School nurse Delfina Soto is among those in Room 7 who now help run the Monday-Friday operation of ensuring that theft of ordered meals is curbed.

Soto said when she began working here three years ago, the food delivery police wasn’t a responsibility she had expected to inherit.
“It’s not even my job,” the nurse said. “I just do it to help [the students] out and because it gets chaotic in here with everybody rushing in looking for their food.”
Sophomore Katelyn Ly said she has been using DoorDash for approximately a year but only sparingly, at a pace of once every two weeks, spending around $20 on an order.
One day last August, Ly said she had ordered lunch from Raising Cane’s Chicken Fingers and asked her driver to leave her food in Room 7, but the driver dropped off the food at a table near the main parking lot and sent Ly a picture of it for proof.
When she went to pick up her food, it was gone, the sophomore said.
“It made me feel like I wasted my money,” she said. “I really don’t know who would have stolen it because there were no students out there. … I was really upset and hungry, but I don’t blame the driver or the school.”
Ly did not notify a school official about the mishap since she felt there was nothing they could do about it.
However, other students experiencing similar robberies did.
After hearing from students who were victims of stolen delivered meals, Soto said she decided to do something about it.
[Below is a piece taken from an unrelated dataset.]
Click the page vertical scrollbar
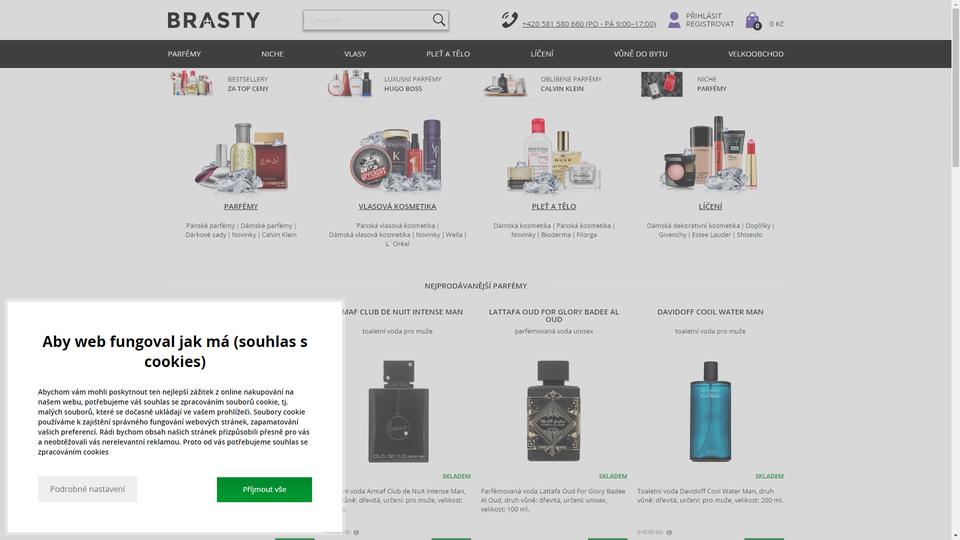960x540 pixels. click(955, 270)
She gave the following account of how the process works:
- When a food deliverer arrives on campus, the driver is required to bring the lunch into Room 7, where it is then placed on the bench on the side of the room
- When the lunch bell rings at 12:54 p.m., Soto or another worker stands at the right door, asking students to show their online food order confirmation on their phone screens
- After the student shows proof, Soto hands them their lunch
Rains added these additional rules:
- Students may only pick up their food in Room 7 after the bell rings for break or lunch.
- If students are caught picking up their lunches anywhere other than Room 7, the consequence is a detention or Saturday school, depending on whether or not the student was aware of the policy.
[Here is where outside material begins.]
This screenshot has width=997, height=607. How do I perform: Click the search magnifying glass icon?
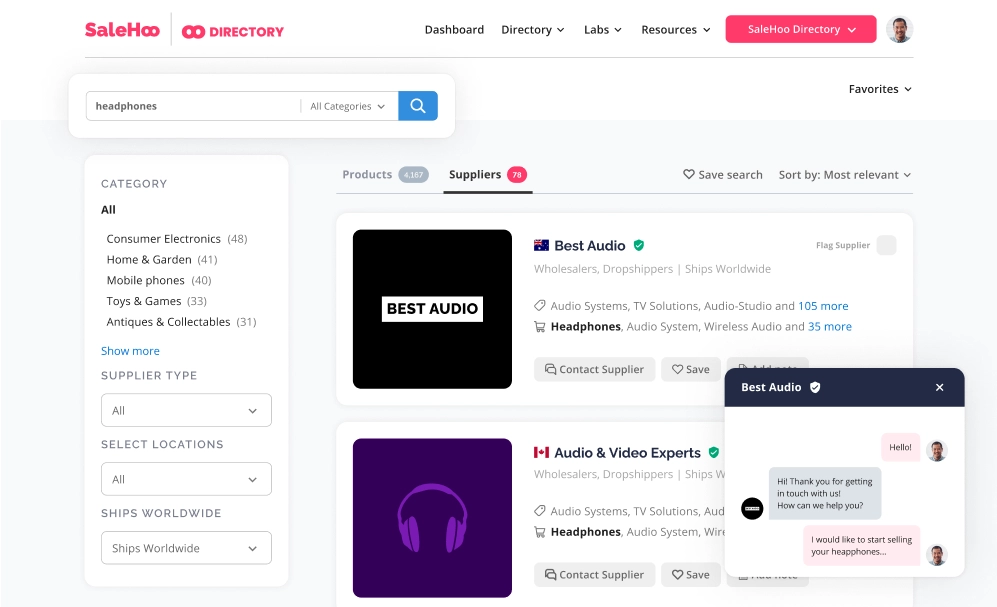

“If they’re caught going out to the curb or something, they would get [the consequence],” said Rains, who has only given approximately three or four detentions. “But I think kids are really compliant on having it delivered here.”

Students learn of this policy by word of mouth, she said.
Weinreich said he is aware of the lunchtime delivery situation but has not received any complaints from his staff to prompt him to put an end to this trend.
Similarly, high schools such as Troy High School and Fullerton Union High School have no policies against using online food delivery services to order meals to their campuses.
Besides theft, another complication Rains said she noticed was students leaving class before the bell rings to retrieve their food.
“It’s very disruptive if you have a student walking out of class to get food and then walking back into a class with food,” she said.
Students are now turned away if they arrive at Room 7 to retrieve their food at any time other than break or lunch.
Despite the issues involving stealing and leaving class early, one student said she faces problems regarding the platform she uses to deliver lunches.
In the 2023-2024 school year, Ciudadreal said she had issues with the app when she ordered from BobaTime, failing to realize they weren’t taking online orders at that time.
The sophomore said she was still able to place the order, but after she placed it, it was immediately canceled, and Ciudadreal went without food that day.
“I was a bit upset that [DoorDash] didn’t warn me while I was ordering,” she said. “But I ended up getting points in exchange for the inconvenience and just ordered it again using the points.”
However, many students still rely on food delivery as the most efficient way to satisfy their lunch cravings, including Newman.
“I prefer ordering [with] DoorDash because if I bring lunch to school, I would have to wake up earlier to pack it, and it wouldn’t be that fresh,” said Newman, who orders around five times a month. “And school lunch is kind of gross in my opinion.”